Lo que queda de Guayabal
Guayabal era hasta hace un par de décadas un poblado tranquilo y alegre caracterizado por la amabilidad de su gente y la belleza de los dos ríos que lo circundan: Hugón y Guayabal, que entrelazados llevan sus aguas hasta el río Atrato. El paseo de olla de las familias y vecinos o la caminata de las escuelas y colegios de Quibdó tenían a este apacible pueblito como su destino más próximo.
Allí los esperaban los Valoyes o los Mena, que son los apellidos tradicionales de esa población. Guayabal, antes que Tutunendo y otros lugares como Tanando e Ichó, era el sitio de mayor concurrencia el día primero de enero, cuando los quibdoseños le dan la bienvenida al año nuevo.
Sin embargo, hoy lo que queda de Guayabal es el rescoldo de una riqueza cultural y aurífera dilapidada de forma irracional en estos años de crisis. De un momento a otro decayeron las fiestas en que se rendía honores a San Benito de Palermo, una de las pocas divinidades negras del santoral católico.
Los ríos se inundaron de mercurio hasta convertirse en un lodazal anaranjado y espeso en el que tomar un baño representa un peligro para la salud.
Los actores armados hicieron del acogedor poblado su lugar de campaña ante la mirada atónita de los pocos habitantes que se atrevieron a quedarse. Hoy la vía que de Quibdó conduce a Guayabal es un teatro de tortura y Duatá, el arroyo que queda a medio camino, es un expedito lecho de muerte.
Tristemente, así como otros pueblos aledaños a Quibdó, Guayabal también ha sido un foco para la piratería terrestre, como lo denunciamos en una nota editorial pasada. Su aislamiento y abandono lo ha convertido en territorio propicio para que se cultive el bandidaje en todas sus formas, deshonor que comparte con la convulsionada zona norte de Quibdó, su vecina y compañera de infortunio en esta espiral de violencia. La desidia y el desprecio demostrado por las autoridades responsables han convertido el área en corredor de diversas agrupaciones delincuenciales, que la utilizan para el tráfico de las drogas y armas alimentadoras de la criminalidad en la ciudad.
Dicho con toda franqueza la zona norte de Quibdó, con su extremo de ignominia en Guayabal, nunca ha sido prioridad para las autoridades civiles y de policía. Este descuido ha provocado que aquel sector se convierta en zona de recreo de organizaciones criminales y que por allí ingrese parte de la droga que se comercializa en la ciudad. A esa desoladora circunstancia se suma que el área está circundada por varias fuentes hídricas que sirven de vasos comunicantes para el tráfico de los negocios ilícitos.

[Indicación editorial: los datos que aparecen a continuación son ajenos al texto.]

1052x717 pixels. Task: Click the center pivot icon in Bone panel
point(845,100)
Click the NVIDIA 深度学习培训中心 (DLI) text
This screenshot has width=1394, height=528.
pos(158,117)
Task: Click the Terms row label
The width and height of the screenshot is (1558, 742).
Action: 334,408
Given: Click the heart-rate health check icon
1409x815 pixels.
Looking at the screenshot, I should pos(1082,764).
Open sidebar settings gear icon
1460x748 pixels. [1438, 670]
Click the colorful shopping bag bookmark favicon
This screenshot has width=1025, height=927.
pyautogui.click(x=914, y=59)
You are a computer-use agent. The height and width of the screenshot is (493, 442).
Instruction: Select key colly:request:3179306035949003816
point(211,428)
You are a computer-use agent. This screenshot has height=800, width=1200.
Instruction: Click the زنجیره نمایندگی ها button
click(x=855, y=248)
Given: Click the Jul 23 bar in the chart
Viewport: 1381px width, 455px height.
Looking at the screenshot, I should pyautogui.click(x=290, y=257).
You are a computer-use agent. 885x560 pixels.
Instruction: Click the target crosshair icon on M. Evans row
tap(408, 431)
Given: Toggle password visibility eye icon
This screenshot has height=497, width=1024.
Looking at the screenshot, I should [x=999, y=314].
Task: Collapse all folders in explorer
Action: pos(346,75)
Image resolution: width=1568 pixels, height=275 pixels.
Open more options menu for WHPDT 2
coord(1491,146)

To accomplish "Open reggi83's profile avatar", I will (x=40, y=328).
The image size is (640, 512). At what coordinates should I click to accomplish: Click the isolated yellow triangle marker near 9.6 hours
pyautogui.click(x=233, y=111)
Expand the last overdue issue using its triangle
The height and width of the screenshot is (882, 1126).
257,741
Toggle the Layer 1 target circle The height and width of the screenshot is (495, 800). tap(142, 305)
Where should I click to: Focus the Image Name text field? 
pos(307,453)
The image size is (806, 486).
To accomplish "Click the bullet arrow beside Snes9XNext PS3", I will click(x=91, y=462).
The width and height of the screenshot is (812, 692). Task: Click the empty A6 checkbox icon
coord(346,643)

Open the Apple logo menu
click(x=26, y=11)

Es precisamente allá, y en esas especiales condiciones, donde se incuban las más tenebrosas bandas juveniles que atemorizan a los quibdoseños. Es este el problema social que todas las administraciones locales miran de soslayo, aplazando un tema que tarde o temprano se tendrá que asumir.
El fin de semana anterior se realizaron las festividades en honor a San Benito de Palermo y una junta comunal renovada estuvo invitando con entusiasmo a la ciudadanía quibdoseña a acompañar el festejo.
El esfuerzo por recuperar este evento cultural ha sido grande, sin duda, pero la afluencia de público no es la misma de otras épocas. El descontrol del orden público y el deterioro ambiental le quitaron el encanto a este pueblito y ahuyentaron a los visitantes.
Produce grima ver como se acabó Guayabal con sus ríos de ensueño, en los cuales aprendió a nadar más de un adolescente aventurero, sus playas de arena limpia y la alegría contagiosa de sus lugareños. La minería irresponsable arrasó con aquel entorno sano y, de remate, los violentos cerraron el paso hacia el mismo, mientras la mirada oficial se desviaba hacia otro lado.